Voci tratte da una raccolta
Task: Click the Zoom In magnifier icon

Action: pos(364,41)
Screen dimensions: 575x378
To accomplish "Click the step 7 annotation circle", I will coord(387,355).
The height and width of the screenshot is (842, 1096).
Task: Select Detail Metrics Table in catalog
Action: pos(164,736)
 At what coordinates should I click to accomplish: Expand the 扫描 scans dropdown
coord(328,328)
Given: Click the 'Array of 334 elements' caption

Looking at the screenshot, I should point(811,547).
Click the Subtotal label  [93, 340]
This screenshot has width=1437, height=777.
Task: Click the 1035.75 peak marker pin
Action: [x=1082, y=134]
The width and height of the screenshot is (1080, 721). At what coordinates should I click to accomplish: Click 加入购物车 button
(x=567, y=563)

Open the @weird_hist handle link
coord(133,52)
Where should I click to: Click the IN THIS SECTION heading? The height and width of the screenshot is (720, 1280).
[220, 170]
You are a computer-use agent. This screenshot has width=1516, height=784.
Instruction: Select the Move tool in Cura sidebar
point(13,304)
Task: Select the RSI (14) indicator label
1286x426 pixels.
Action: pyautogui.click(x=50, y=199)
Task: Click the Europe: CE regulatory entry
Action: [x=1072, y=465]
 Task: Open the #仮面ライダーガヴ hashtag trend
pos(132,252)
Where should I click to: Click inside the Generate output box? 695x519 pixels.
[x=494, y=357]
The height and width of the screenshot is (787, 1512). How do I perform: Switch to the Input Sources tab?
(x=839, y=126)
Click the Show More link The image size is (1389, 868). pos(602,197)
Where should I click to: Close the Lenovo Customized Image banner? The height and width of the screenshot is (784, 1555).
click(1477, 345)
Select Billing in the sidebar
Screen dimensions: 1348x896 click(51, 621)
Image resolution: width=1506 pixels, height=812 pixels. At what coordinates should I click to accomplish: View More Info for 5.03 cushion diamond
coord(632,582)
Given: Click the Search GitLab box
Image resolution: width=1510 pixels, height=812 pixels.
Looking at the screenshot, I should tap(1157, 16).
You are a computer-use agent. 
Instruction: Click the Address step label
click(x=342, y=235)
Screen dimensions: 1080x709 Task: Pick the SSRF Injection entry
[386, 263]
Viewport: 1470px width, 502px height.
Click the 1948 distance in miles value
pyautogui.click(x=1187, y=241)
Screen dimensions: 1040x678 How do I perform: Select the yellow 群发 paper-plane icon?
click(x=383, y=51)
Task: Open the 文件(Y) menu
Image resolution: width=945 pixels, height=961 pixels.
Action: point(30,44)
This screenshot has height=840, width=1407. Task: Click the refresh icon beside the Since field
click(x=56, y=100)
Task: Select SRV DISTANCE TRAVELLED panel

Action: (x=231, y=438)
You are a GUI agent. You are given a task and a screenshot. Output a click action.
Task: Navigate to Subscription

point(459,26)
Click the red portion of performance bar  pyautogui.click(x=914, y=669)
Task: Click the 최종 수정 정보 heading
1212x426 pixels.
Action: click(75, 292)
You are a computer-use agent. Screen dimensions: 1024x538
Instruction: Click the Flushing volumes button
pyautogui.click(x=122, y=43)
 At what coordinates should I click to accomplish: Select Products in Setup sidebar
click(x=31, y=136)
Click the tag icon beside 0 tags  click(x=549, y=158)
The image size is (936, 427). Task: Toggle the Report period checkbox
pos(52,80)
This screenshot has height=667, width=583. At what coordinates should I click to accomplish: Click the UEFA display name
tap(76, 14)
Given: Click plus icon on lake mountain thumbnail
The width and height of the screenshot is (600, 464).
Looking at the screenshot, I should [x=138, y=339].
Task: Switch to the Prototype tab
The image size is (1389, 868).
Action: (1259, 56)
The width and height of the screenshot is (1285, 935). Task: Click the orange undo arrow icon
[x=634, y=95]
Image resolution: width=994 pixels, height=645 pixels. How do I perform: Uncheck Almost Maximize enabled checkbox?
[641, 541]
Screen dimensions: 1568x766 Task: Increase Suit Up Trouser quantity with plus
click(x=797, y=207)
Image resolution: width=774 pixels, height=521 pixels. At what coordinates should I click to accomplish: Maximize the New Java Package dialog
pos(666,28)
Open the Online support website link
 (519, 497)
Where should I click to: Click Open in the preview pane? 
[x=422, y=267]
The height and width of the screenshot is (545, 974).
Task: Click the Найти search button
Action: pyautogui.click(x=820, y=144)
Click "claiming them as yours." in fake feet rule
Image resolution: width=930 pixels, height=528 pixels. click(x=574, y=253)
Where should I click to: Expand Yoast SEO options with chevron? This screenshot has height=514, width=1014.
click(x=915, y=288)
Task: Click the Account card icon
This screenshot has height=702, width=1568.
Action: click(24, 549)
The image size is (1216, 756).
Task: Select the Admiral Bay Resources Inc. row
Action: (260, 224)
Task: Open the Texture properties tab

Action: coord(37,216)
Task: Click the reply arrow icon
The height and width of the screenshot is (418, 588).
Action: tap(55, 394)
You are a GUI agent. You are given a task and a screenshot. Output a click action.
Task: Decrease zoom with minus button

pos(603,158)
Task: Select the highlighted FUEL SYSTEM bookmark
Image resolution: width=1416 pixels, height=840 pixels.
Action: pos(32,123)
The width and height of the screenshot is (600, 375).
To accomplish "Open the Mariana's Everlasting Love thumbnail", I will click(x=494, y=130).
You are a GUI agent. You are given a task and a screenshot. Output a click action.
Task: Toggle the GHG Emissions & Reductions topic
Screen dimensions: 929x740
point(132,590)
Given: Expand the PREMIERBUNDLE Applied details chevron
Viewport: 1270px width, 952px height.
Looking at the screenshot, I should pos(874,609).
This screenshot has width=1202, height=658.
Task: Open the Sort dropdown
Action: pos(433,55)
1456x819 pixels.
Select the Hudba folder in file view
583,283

Compito:
Formatta come lista JSON di stringhe le righe dall'inizio fino a quella che contiene "Action: [x=1072, y=465]", inclusa. Usa una stringa per ogni riga e ometti le righe vuote.

Risposta attesa:
[
  "Task: Click the Zoom In magnifier icon",
  "Action: pos(364,41)",
  "Screen dimensions: 575x378",
  "To accomplish \"Click the step 7 annotation circle\", I will coord(387,355).",
  "The height and width of the screenshot is (842, 1096).",
  "Task: Select Detail Metrics Table in catalog",
  "Action: pos(164,736)",
  " At what coordinates should I click to accomplish: Expand the 扫描 scans dropdown",
  "coord(328,328)",
  "Given: Click the 'Array of 334 elements' caption",
  "Looking at the screenshot, I should point(811,547).",
  "Click the Subtotal label  [93, 340]",
  "This screenshot has width=1437, height=777.",
  "Task: Click the 1035.75 peak marker pin",
  "Action: [x=1082, y=134]",
  "The width and height of the screenshot is (1080, 721). At what coordinates should I click to accomplish: Click 加入购物车 button",
  "(x=567, y=563)",
  "Open the @weird_hist handle link",
  "coord(133,52)",
  "Where should I click to: Click the IN THIS SECTION heading? The height and width of the screenshot is (720, 1280).",
  "[220, 170]",
  "You are a computer-use agent. This screenshot has width=1516, height=784.",
  "Instruction: Select the Move tool in Cura sidebar",
  "point(13,304)",
  "Task: Select the RSI (14) indicator label",
  "1286x426 pixels.",
  "Action: pyautogui.click(x=50, y=199)",
  "Task: Click the Europe: CE regulatory entry",
  "Action: [x=1072, y=465]"
]